Melhor assim, concluiu.
(…) Neste ano havia dispensado as passas, o brinde com champanhe e a troca de votos com quem lhe era mais querido, mas não abria mão dos seus desejos. O bom destes rituais de passagem, pensou, é que, ao repetirem-se ano após ano, devolvem ao ser humano a ilusão de é que possível zerar o conta-quilómetros da vida. Começar de novo. Uma ilusão que ajuda a manter-nos vivos. A manter a esperança.
Talvez por isso, em vez de lamentar o beijo trocado com um estranho, resolveu lembrar-se dele como um bom presságio para o ano acabado de chegar. Sentiu vontade de ouvir uma voz familiar. (…) E foi então que se deu conta de algo que, no fundo, sempre soubera e que só não se atrevera até então a admitir. Nem para si mesma. A solidão pode ser uma boa companhia, até mesmo uma boa conselheira. Só não deve é tornar-se possessiva a ponto de nos impedir de dar o devido valor à comunhão e à entrega ao outro. Cansou-se de estar sozinha nessa noite, mas a revelação, em vez de amargura, trouxe-lhe paz. A paz de quem sabe estar sozinha porque quis e não porque a isso foi obrigada.
(Trecho do conto O beijo, escrito por JMS em 2005-2006)

8 comentários:

marta r disse...

Escolha perfeita a de NY.

O conto... pois, o conto. Por momentos, eu fui Ela. Mérito das palavras que me envolveram sem que desse conta. Até acho que senti o calor daquele beijo roubado mas cheio de significado...

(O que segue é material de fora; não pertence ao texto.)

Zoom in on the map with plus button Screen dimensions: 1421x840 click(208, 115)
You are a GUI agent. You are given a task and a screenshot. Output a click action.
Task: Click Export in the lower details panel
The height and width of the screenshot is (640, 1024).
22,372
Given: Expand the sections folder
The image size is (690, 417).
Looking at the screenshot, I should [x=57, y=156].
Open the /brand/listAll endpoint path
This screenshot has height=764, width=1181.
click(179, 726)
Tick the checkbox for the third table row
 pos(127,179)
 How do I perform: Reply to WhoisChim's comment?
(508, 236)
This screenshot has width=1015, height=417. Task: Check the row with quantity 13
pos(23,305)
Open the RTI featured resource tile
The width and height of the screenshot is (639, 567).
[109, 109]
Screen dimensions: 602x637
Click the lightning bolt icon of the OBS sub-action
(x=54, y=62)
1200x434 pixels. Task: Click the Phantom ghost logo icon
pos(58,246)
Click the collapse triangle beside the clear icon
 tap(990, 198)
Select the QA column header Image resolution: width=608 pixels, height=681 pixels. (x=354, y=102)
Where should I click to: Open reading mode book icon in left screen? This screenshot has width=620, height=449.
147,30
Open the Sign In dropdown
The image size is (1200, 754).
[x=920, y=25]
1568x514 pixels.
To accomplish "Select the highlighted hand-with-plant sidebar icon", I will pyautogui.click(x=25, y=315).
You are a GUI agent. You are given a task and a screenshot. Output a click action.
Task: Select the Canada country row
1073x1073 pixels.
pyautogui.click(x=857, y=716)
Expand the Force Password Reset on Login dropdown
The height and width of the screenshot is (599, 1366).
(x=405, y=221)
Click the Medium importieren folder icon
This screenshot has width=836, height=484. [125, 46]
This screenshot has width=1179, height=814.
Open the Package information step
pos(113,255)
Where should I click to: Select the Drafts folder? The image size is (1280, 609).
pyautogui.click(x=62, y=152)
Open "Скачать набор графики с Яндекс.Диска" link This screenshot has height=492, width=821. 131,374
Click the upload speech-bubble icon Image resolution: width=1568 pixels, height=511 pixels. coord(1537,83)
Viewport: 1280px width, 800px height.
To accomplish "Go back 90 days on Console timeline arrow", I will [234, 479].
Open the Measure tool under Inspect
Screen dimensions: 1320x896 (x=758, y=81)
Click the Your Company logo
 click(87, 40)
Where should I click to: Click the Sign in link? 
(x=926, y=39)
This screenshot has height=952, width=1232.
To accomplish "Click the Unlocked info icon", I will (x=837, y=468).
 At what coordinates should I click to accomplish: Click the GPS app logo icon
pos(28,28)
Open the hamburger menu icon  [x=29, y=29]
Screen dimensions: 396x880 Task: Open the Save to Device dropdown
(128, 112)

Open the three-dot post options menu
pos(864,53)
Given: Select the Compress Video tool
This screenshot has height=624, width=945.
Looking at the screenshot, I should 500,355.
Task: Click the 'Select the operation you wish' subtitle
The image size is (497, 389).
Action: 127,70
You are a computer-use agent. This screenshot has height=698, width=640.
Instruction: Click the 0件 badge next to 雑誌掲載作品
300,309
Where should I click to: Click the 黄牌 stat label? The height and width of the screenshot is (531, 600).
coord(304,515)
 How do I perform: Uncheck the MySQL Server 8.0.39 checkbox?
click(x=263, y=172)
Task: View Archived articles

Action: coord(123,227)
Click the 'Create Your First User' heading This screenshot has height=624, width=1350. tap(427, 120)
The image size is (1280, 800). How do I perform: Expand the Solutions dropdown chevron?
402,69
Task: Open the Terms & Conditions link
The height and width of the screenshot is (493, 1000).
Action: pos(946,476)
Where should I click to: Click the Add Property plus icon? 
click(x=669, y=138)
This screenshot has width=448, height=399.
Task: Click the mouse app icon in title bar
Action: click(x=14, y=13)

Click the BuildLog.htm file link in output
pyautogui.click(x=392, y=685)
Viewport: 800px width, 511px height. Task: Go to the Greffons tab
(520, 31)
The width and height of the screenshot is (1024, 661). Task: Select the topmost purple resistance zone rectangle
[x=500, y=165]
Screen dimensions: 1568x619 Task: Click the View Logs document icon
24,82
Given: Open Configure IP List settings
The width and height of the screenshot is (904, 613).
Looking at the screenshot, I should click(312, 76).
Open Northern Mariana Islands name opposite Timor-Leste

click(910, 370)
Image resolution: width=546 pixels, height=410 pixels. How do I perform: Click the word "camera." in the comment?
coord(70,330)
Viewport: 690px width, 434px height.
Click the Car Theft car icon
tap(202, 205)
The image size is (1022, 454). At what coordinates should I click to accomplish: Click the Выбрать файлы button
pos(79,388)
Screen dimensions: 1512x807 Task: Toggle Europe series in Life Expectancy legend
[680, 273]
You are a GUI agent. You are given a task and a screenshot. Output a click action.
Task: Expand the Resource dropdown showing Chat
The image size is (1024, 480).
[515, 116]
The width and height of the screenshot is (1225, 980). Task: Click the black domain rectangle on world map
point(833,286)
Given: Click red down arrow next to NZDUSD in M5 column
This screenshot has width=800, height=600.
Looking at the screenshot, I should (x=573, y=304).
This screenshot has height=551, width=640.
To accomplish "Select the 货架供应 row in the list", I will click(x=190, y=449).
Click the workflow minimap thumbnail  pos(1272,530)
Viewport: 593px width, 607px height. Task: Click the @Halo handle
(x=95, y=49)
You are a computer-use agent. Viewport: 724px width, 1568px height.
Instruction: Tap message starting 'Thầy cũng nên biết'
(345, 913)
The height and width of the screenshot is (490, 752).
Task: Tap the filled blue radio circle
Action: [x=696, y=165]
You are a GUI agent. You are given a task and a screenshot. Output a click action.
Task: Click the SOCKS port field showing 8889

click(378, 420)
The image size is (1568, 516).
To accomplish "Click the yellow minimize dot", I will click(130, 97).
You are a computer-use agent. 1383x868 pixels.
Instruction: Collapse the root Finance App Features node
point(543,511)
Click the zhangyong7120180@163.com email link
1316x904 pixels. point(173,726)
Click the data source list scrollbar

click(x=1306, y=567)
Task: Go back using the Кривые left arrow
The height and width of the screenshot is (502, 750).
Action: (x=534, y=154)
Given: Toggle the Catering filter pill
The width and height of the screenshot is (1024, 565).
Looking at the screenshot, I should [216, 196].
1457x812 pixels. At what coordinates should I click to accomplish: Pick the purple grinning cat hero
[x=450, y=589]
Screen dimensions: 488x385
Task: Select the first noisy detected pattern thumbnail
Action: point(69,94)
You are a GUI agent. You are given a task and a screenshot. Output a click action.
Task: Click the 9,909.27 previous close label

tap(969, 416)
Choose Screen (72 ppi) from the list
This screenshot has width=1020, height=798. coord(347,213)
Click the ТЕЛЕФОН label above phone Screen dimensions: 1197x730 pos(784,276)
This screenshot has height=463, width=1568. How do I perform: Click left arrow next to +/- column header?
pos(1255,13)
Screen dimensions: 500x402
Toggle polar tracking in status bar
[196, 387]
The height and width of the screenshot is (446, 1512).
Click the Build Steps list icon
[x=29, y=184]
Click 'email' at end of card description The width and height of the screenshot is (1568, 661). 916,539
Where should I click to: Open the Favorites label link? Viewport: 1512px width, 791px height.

FELIZ (e iluminado) 2007, Miguelito.

Anónimo disse...

Para ti também, Martucha!

Luis disse...

Grande Miguel...
Um feliz 2007 para todos...
Um abraço,

Anónimo disse...

Obrigado Lad, mais uma vez, boas saídas, melhores entradas!

Custódia C. disse...

Ah Miguel! Quando um dia eu estiver em NY, a passar a meia noite de um dia 31 de Dezembro, em Times Square, vou lembrar-me do teu conto!
Um gostoso 2007 para ti!

Anónimo disse...

Tudo de bom para ti também , CCC!

Suzi disse...

Miguel, és bom também na ficção, menino!
;o)

Transportei-me para a cena. "Viajei", como se diz por aqui. Viajei nas palavras, deixei-me envolver pelo clima e como a Martinha por alguns momentos eu fui Ela, também.
Além de tudo, a cena poderia se passar nas areias de Copacabana, e eu imaginei tudo isso num palco que já pisei na noite do dia 31 por tantas vezes...

Mas não haveria escolha mais perfeita que NY e sua Times Square; porque ali, me parece, há espaço para todos os sonhos de cor e alegria. E a festa de luzes dura o ano inteiro.
Amei o conto!

FELIZ 2007!!!
E valeu!, por compartilhar conosco tantos "lugares comuns", com seu olhar quase incomum, Miguelito!
Foi um grande achado, você, na blogosfera. E um visitante muitíssimo querido, lá no blogdasuzi!
Beijos!

Anónimo disse...

Suzi, és sempre uma visita muita querida aqui no Lugares Comuns. Em muito pouco tempo a blogosfera já me deu algumas lições valiosas. E uma das coisas boas foi, sem dúvida, estar a "conhecer" pessoas como tu. TUDO DE BOM PARA TI EM 2007!